The main intent seems to be to put up more barriers. Interior ministers from 35 European countries meet in Budapest today and tomorrow to try to stem the flow of illegal immigrants from Eastern Europe to the west. The UN High Commissioner for Refugees will take part, and Canada and Argentina - who are willing to continue their tradition of taking in suitable immigrants from Eastern Europe - are sending observers.
Hungary complains it has become too popular as a transit route. 'Citizens of 118 countries of the world have attempted to cross Hungary's borders illegally over the past two years,' according to Andras Glaszecsy, the former secret services chief. It was like being 'in the middle of a busy crossroads,' he grumbled. Since 1991, Hungarian border guards have turned away more than a million people without money or proper documents.
Remedies under consideration include stiffer penalties for smuggling immigrants, special units to deal with illegal migration, exchanging information and unifying border controls.
In another symptom of the shakeout in Central European borders, MPs in Slovakia elect the country's first president today and tomorrow. This follows elections last month in which none of the four candidates in the two rounds won the required three-fifths majority in parliament. This time there is only one candidate: Michal Kovac, deputy chairman of the ruling Movement for a Democratic Slovakia.
The juddering has been brought to a halt in one corner of the former empire. This week is the last chance to take the train from Moscow to Baku, before the Russians bring the passenger service to an end on Sunday. They blame the closure on high crime and low bookings.
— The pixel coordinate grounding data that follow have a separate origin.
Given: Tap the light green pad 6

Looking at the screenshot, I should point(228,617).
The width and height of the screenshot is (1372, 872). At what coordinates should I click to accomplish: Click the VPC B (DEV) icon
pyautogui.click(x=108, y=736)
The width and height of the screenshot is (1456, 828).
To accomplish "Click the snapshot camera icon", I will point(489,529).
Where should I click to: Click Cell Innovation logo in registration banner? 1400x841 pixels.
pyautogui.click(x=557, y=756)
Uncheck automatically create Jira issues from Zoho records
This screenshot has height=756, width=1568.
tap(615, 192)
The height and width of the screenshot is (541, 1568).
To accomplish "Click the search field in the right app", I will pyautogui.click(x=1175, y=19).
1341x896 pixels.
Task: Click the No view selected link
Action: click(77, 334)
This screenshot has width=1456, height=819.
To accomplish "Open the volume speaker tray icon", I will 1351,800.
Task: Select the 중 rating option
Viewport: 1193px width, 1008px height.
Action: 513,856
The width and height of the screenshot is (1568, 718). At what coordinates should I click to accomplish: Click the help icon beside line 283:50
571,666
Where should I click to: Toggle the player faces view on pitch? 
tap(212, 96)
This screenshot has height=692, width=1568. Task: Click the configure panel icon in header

Germany's Foreign Minister, Klaus Kinkel, visits Ukraine today and tomorrow to urge President Leonid Kravchuk to give up its surplus weaponry and patch up its row with Russia. The Russians will be keeping an eye on things: they do not want to see the Ukrainians cosying up to the Germans and getting them to state that Crimea belongs to Ukraine. The Germans, for their part, are unlikely to make explicit their tacit approval of Ukraine's claim to Crimea - for fear of offending President Boris Yeltsin.
Ukraine is auctioning off some state companies, mostly shops, in Lvov on Wednesday. Officials believe Lvov is more prepared for privatisation than other former Soviet cities: it became part of the Soviet empire only in 1939, so some residents still remember what private ownership was like.
Talking of privatisation, time was when Fidel Castro would have fought to the last drop of blood to keep multinational oil monopolies from exploiting his socialist fatherland. But on Wednesday, turning in desperation to international imperialism to fend off economic disaster, Cuba is inviting foreign companies to explore and develop onshore and offshore oil sites. Cuba has identified 25 prospective oilfields, one of which, near the beach paradise of Varadero, could contain more than 1 billion barrels of oil.
Also engaged in a hazardous game, Diego Maradona, Argentine football hero and reformed cocaine-user, makes a triumphal return to the Argentine national team for a big match against Brazil on Thursday. The intervention of his admirer President Carlos Menem may extricate him from his contract with Sevilla of Spain, and from charges of tax fraud in Italy.
Maradona's predicament cannot compare, however, with that of the disgraced former president of Brazil, Fernando Collor de Mello, who goes on trial for fraud and corruption today. But he should take comfort from his private soothsayer who predicts that he, too, will eventually return triumphant. Mr Collor can at least forget his troubles during carnival, which opens in Rio de Janeiro on Saturday. No such luck for the Argentines, whose carnival is cancelled because of a renewed outbreak of cholera in the country's poor north.